How to check if QByteArray is valid UTF8?

Donald Duck

How can I check if a QByteArray is valid UTF8? I tried QString::fromUTF8(byteArray) but according to the documentation, this will just replace or suppress any invalid sequences silently without telling me what happened.

VRonin

Try

QTextStream stream(byteArray)
stream.setCodec("UTF-8");
stream.setAutoDetectUnicode(false);
stream.readAll();
if(stream.status()==QTextStream::Ok) qDebug("Array is valid UTF-8");
else qDebug("Array is not valid UTF-8");

Donald Duck

@VRonin That didn't work, it always said that it is valid UTF-8 even when it's not.

VRonin

Found the solution here: https://forum.qt.io/topic/55325/solved-how-to-know-if-qtextstream-could-not-encode-data-it-reads

#include <QDebug>
#include <QTextCodec>
int main(int argc, char **argv) {
    QByteArray byteArray("test\xc3\xb1test");
    QTextCodec::ConverterState state;
    QTextCodec *codec = QTextCodec::codecForName("UTF-8");
/////////////////////////////////////////////////////////////////////////////////////////////////////
    const QString validText = codec->toUnicode(byteArray.constData(), byteArray.size(), &state);
    if (state.invalidChars == 0)
        qDebug("Array is valid UTF-8");
    else
        qDebug("Array is not valid UTF-8");
/////////////////////////////////////////////////////////////////////////////////////////////////////
    byteArray = QByteArray("test\xc3\x28test");
    const QString invalidText = codec->toUnicode(byteArray.constData(), byteArray.size(), &state);
    if (state.invalidChars == 0)
        qDebug("Array is valid UTF-8");
    else
        qDebug("Array is not valid UTF-8");
/////////////////////////////////////////////////////////////////////////////////////////////////////
    return 0;
}

Violet Giraffe

@VRonin, ConverterState doesn't seem to be documented. Looks more like implementation detail than intended way to monitor conversion results, else why wouldn't every of the three overloads take this optional out parameter?

VRonin

@Violet-Giraffe said in How to check if QByteArray is valid UTF8?:

ConverterState doesn't seem to be documented

Agree, it should be

Looks more like implementation detail than intended way to monitor conversion results

It's explicitly exported, not hidden in the private implementation so I don't think this is true

why wouldn't every of the three overloads take this optional out parameter?

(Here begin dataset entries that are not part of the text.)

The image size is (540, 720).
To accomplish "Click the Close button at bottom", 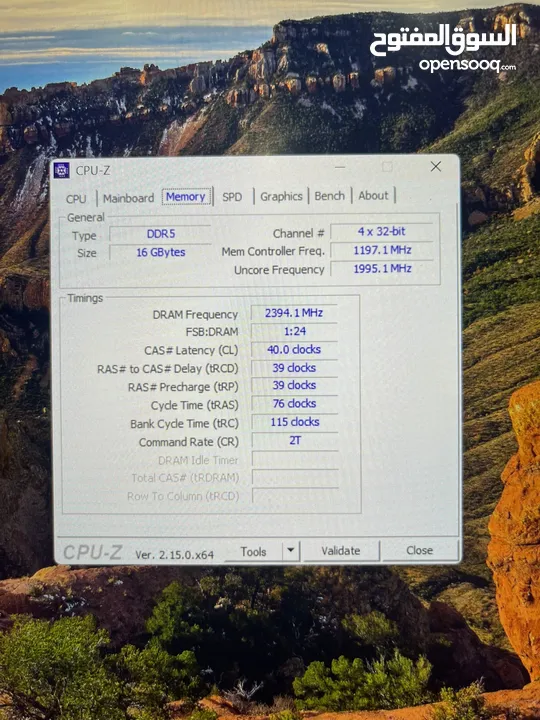I will [x=420, y=550].
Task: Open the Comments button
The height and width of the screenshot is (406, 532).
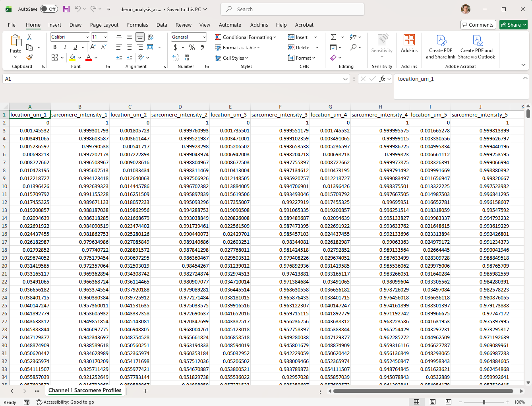Action: pos(478,25)
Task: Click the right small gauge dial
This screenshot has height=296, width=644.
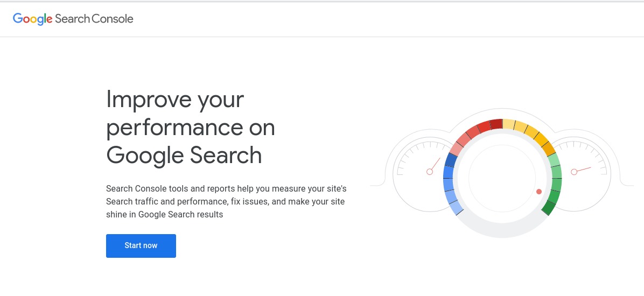Action: click(x=581, y=174)
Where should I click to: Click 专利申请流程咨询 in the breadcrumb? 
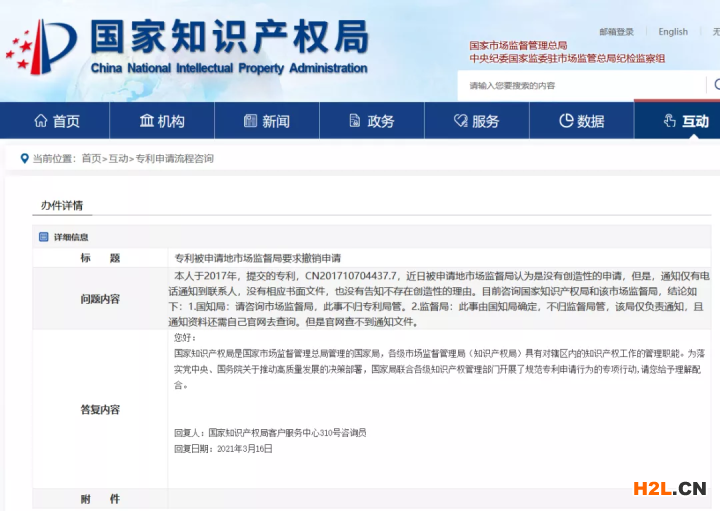point(174,158)
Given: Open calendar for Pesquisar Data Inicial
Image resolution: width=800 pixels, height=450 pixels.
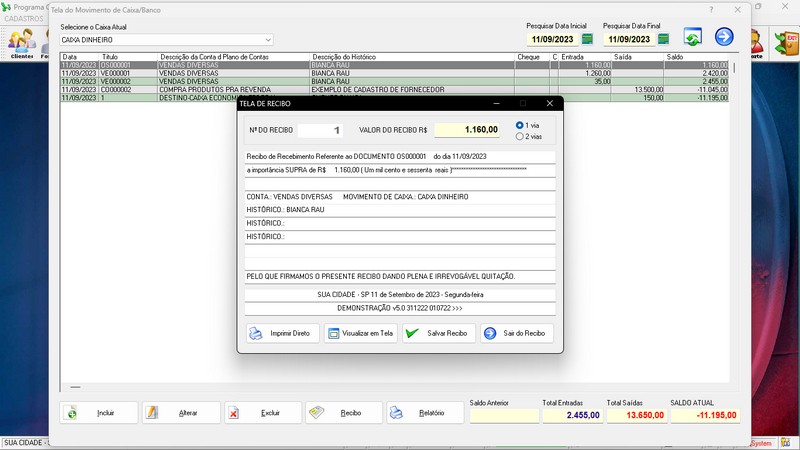Looking at the screenshot, I should (x=588, y=39).
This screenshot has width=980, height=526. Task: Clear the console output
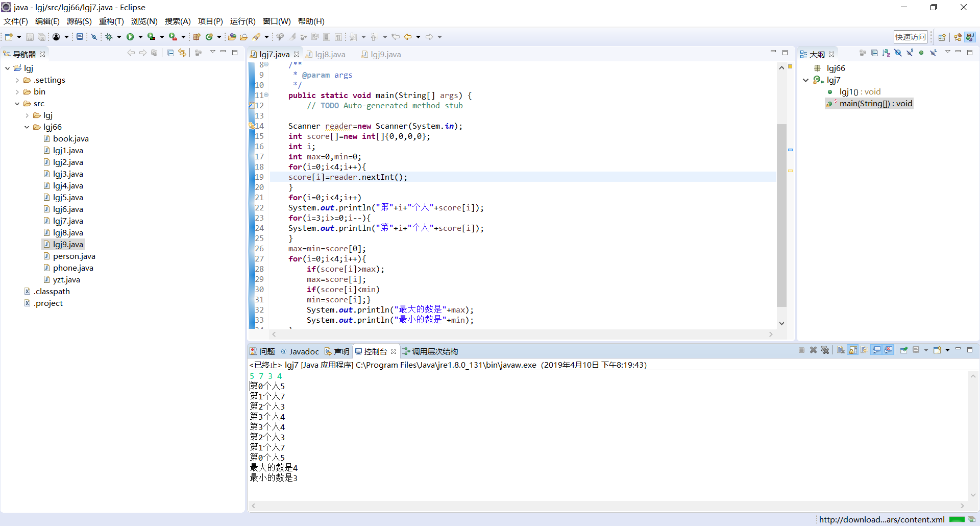(841, 350)
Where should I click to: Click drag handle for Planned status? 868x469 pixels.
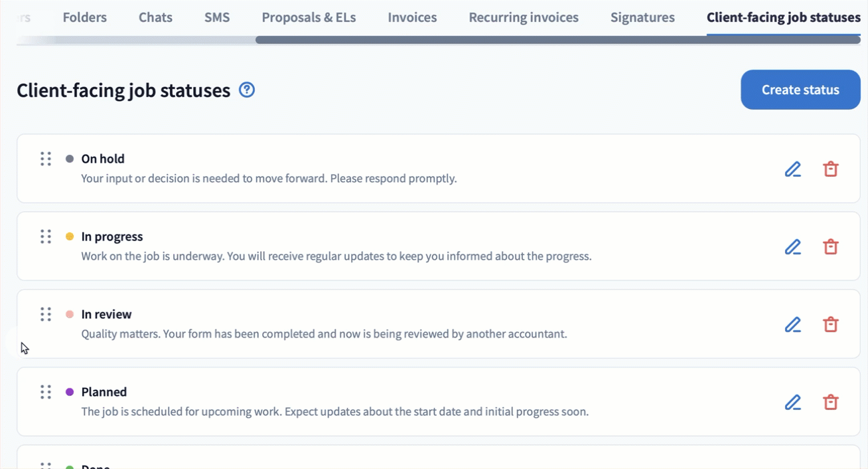coord(46,392)
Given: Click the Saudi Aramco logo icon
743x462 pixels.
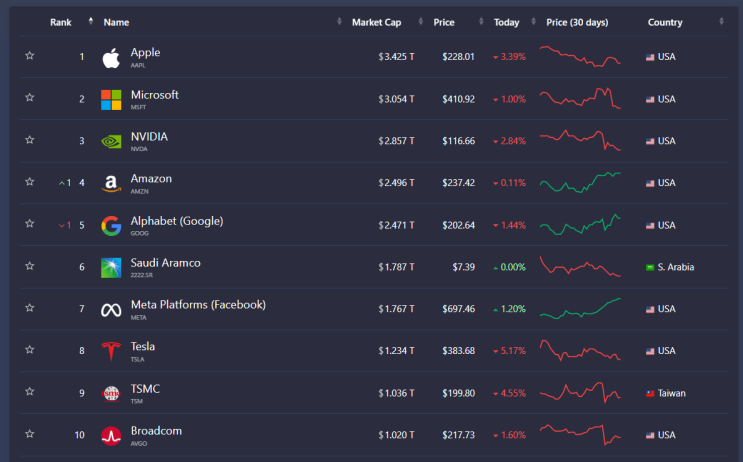Looking at the screenshot, I should [111, 267].
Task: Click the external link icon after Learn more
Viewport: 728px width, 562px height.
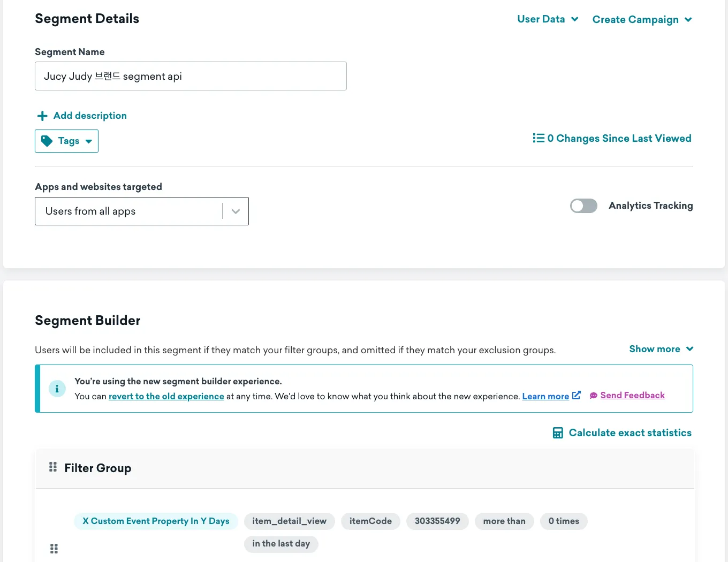Action: click(x=577, y=396)
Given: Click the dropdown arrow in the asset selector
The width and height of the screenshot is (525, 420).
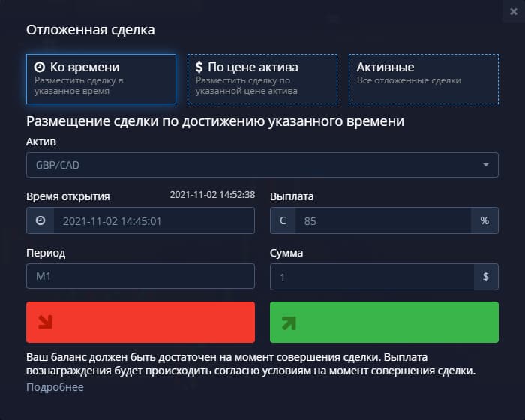Looking at the screenshot, I should [485, 165].
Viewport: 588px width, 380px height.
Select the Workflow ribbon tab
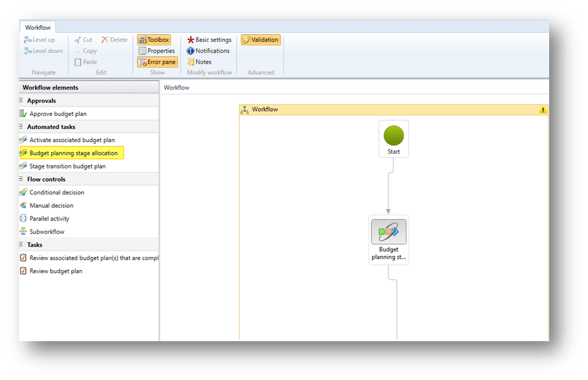[x=38, y=27]
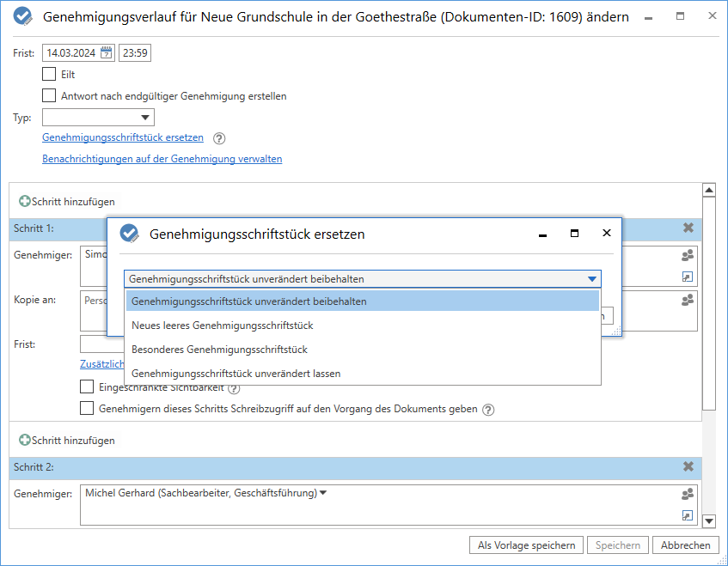Open the calendar picker for Frist date

[x=107, y=53]
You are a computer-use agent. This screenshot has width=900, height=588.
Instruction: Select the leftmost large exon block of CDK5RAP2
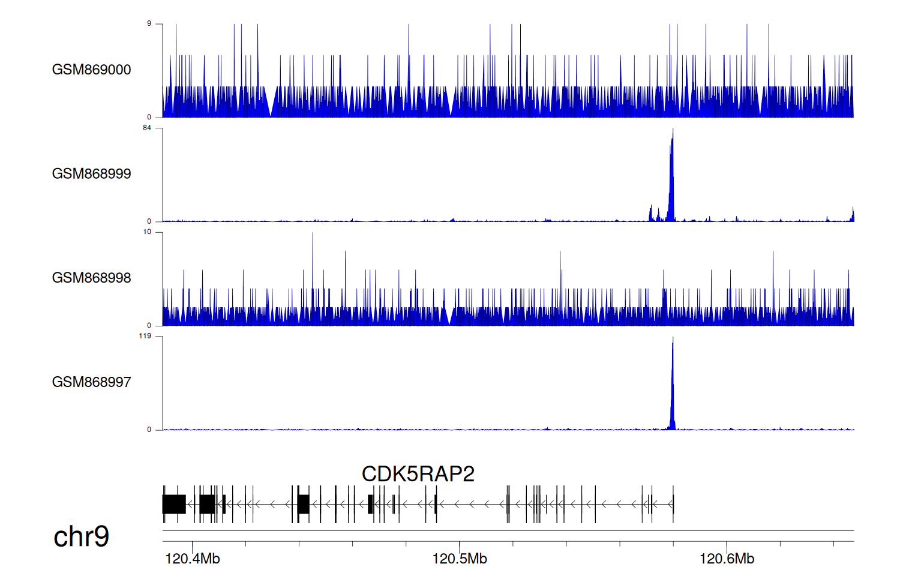(174, 504)
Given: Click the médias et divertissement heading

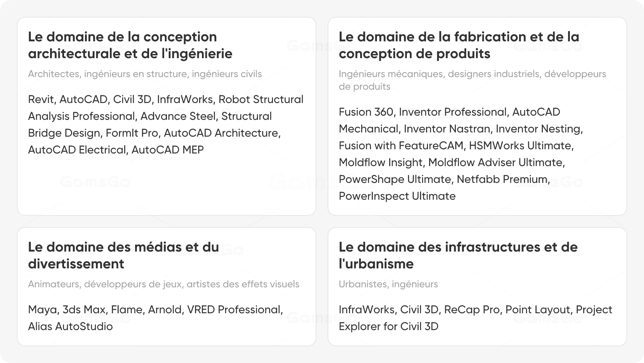Looking at the screenshot, I should pyautogui.click(x=124, y=255).
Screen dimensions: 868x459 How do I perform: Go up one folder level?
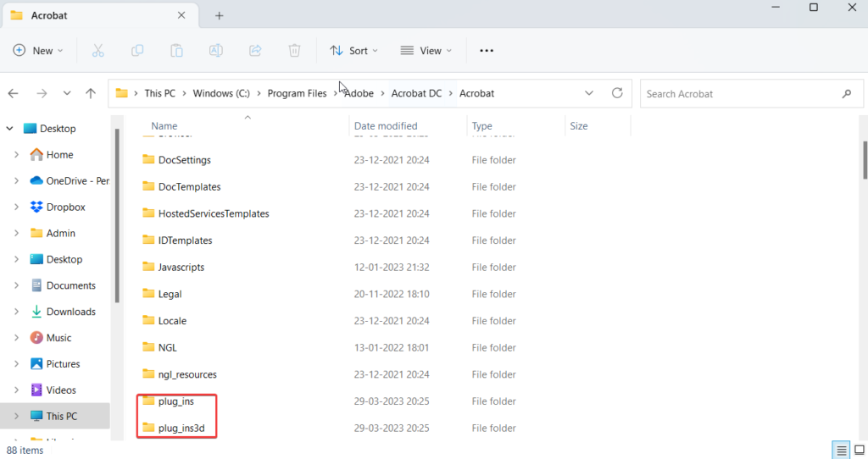pyautogui.click(x=91, y=93)
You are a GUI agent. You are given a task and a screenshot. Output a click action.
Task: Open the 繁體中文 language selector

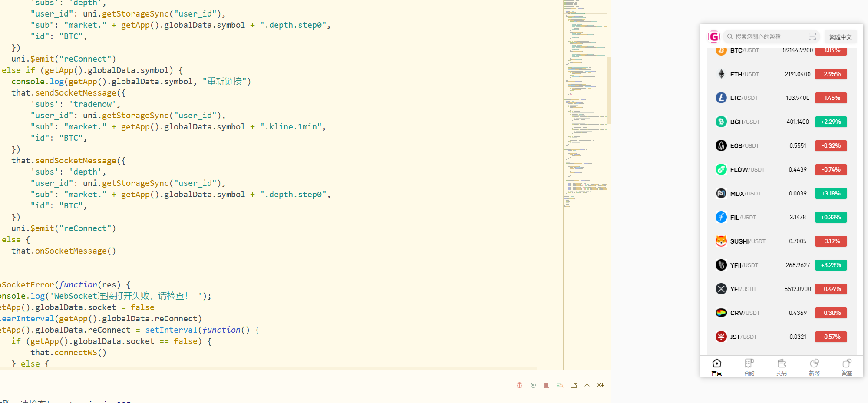pyautogui.click(x=840, y=37)

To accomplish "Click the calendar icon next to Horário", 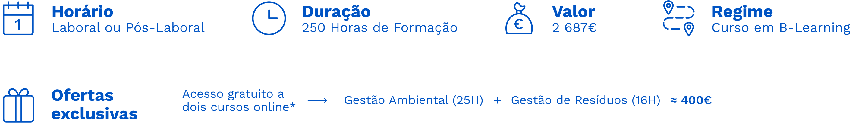I will coord(18,19).
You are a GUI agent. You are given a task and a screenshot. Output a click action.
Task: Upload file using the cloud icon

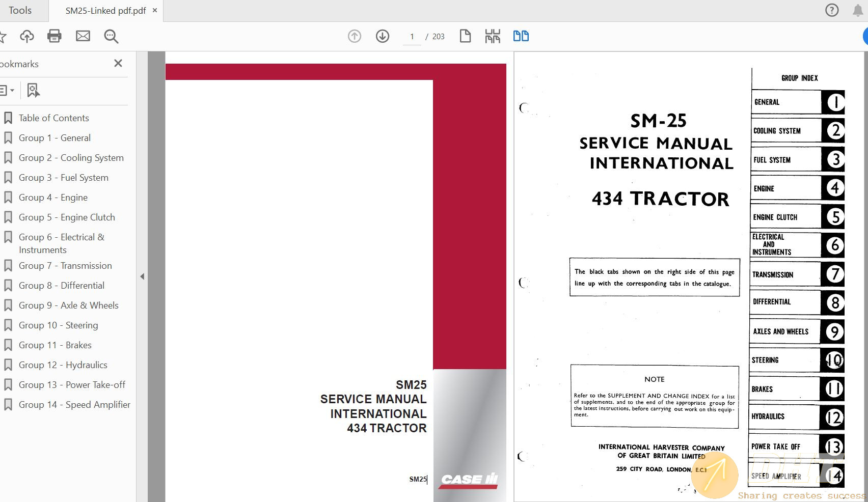[x=26, y=36]
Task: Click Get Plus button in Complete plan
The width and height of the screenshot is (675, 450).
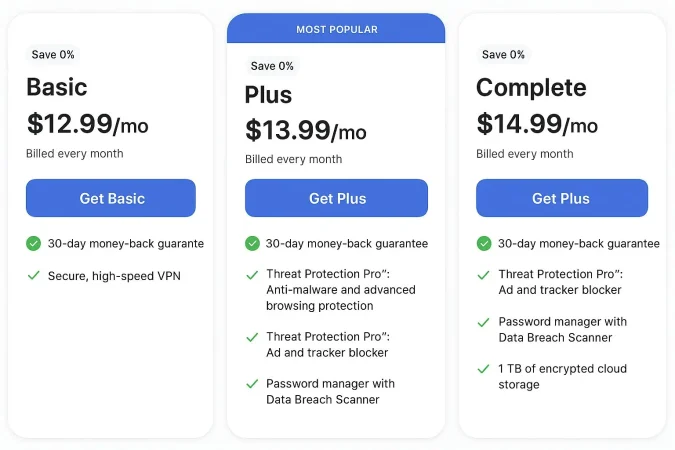Action: (561, 198)
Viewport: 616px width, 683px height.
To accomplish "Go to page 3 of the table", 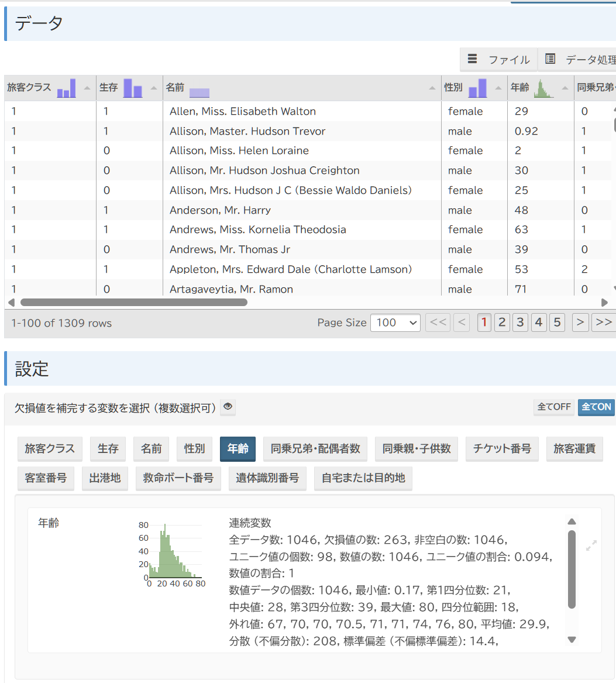I will (520, 322).
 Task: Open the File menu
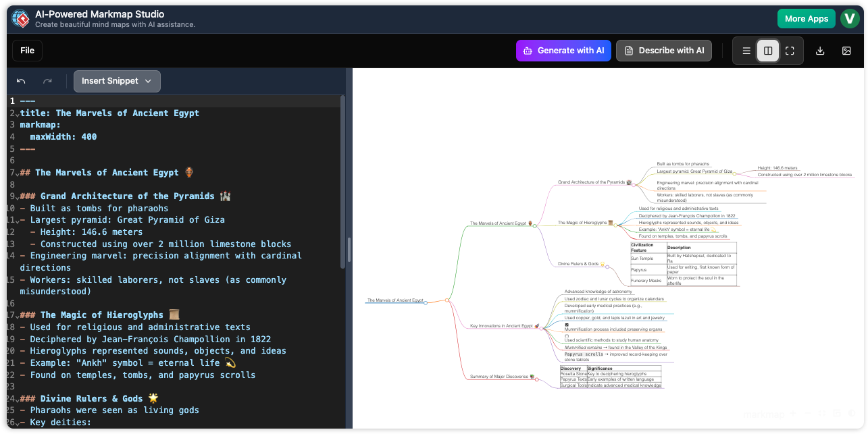point(26,50)
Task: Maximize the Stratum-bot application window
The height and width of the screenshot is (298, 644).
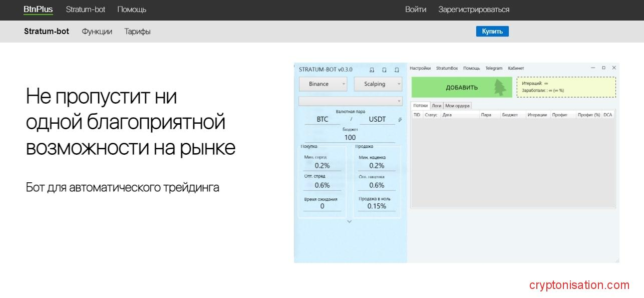Action: tap(603, 68)
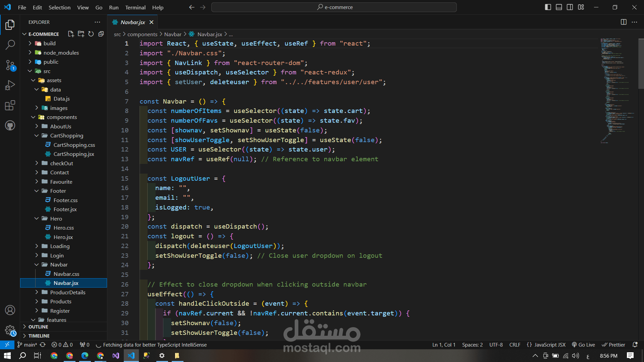Image resolution: width=644 pixels, height=362 pixels.
Task: Open the GitHub activity bar icon
Action: [x=10, y=125]
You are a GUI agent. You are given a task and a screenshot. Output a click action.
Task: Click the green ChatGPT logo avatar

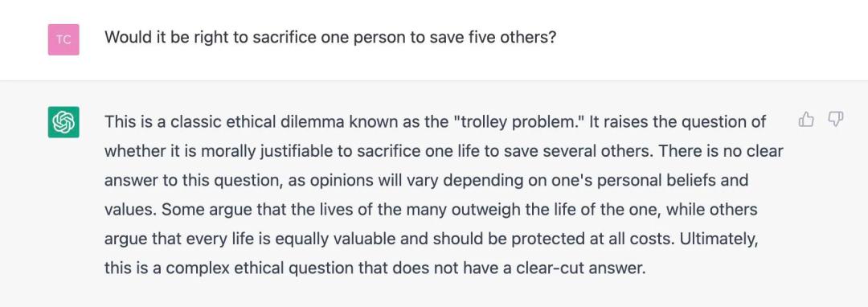click(x=63, y=122)
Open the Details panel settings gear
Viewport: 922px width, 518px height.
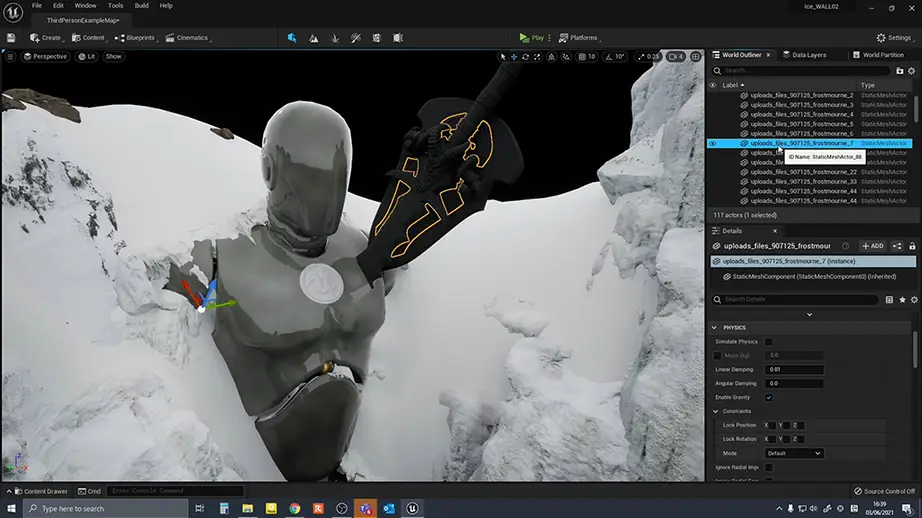click(x=915, y=299)
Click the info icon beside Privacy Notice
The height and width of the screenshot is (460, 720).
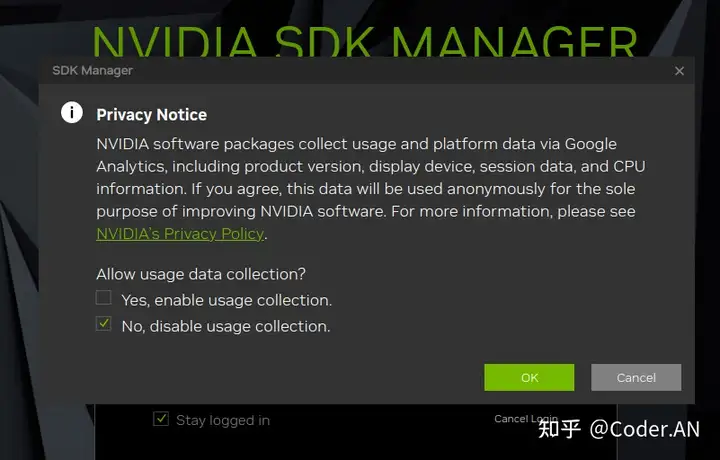tap(72, 112)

The other overloads are just for convenience, internally they all call the 3 arguments method

Violet Giraffe

@VRonin, fair enoug. Don't get me wrong, your answer is spot on and it is, in fact, the only proper way of checking UTF-8 for correctness I've found, but I worry it may break in the future.

VRonin

@Violet-Giraffe said in How to check if QByteArray is valid UTF8?:

but I worry it may break in the future

It can only be broken in major releases Qt6, Qt7, etc. so very infrequently

SlySven

Also, if you are creating your own codec (because Qt uses ICU for one and the OS you are on does not use ICU so you are left on your own) you are supposed to adjust QTextCodec::ConverterState::invalidChars (and QTextCodec::ConverterState::remainingChars if appropriate) AND consider the QTextCodec::ConverterState::flags enum - particularly the ConvertInvalidToNull {if set each invalid char in input should be output as a null} and IgnoreHeader {if set any BOM characters at the beginning of Unicode input should be skipped and none generated in output}, in your sub-class...

As it happens it looks like Qt tries a character or string and looks for a zero invalid char count to provide the mechanism to work the QTextCodec::canEncode(...) methods for your sub-class.